A privacy issue? What privacy is that?
In December, the American Civil Liberties Union concluded, in a report on drones, "The prospect of cheap, small, portable flying video surveillance machines threatens to eradicate existing practical limits on aerial monitoring and allow for pervasive surveillance, police fishing expeditions, and abusive use of these tools in a way that could eventually eliminate the privacy Americans have traditionally enjoyed in their movements and activities." Supreme Court decisions in the eighties upheld the use of manned aerial surveillance in drug arrests on private property without a warrant, but it is surely inevitable that, with a proliferation of drone-assisted police work, such precedents will come up for review.

"Drone people," Nick notes, "seem universally to have accepted the fact that the era of privacy ended a while ago." He quotes then-Sun Microsystems C.E.O. from 1999: "You have zero privacy anyway. Get over it." What's more:
The surrender of privacy can lead to a rise in transparency, which, on a good day, can have a mitigating effect. Drones have deployed at Occupy protests in Warsaw to monitor the police, in Texas to uncover violations at a slaughterhouse, in Indonesia to keep an eye on loggers. Aid workers have discussed using them in Africa to deliver medicine to remote villages.
Of course, that's on "a good day." Would anyone care to wager on the likely ratio of bad days to good ones?

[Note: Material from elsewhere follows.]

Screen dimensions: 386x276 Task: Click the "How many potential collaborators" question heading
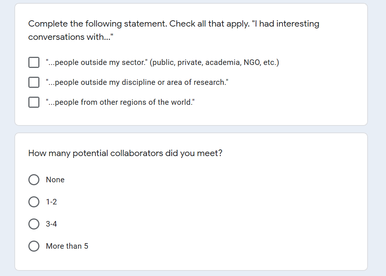(x=125, y=153)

What happens when "bad guys" get drones?
Then there is the fear that drones, in the wrong hands, pose an especially insidious threat. If they are relatively cheap and easy to obtain, then the bad guys can get one. The acuteness of this anxiety hinges on one's definition of bad guy. Last year, the F.B.I. charged Rezwan Ferdaus, a Massachusetts man, in an alleged plot to fly a remote-controlled plane into the Pentagon. (He already had the plane but was arrested trying to procure the C4.) In 2003, border vigilantes in Arizona began testing two drones to track illegal immigrants. Iran claimed last month that it had managed to crack encrypted codes from a Sentinel drone that crashed there in December. And what if drones fell into the hands of Hollywood paparazzi? Laurel Canyon would become Waziristan.

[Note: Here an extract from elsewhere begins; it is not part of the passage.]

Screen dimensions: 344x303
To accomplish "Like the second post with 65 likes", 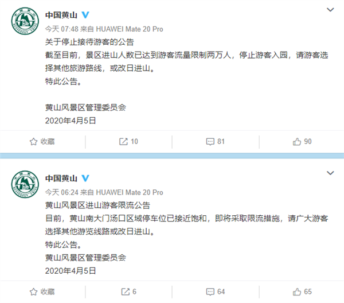I will pyautogui.click(x=297, y=292).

Which brings Nick to "the most fearsome wrong hands," which "may be those of a malevolent regime" -- in which category he thinks not just of human agents but of "machines possessing superior intelligence."

Which is another whole subject. The more you look at this whole drone business, the more open-ended and the more alarming it seems -- at least to me. And the signs are all that it's only going to get more complicated, and more impossible to think about.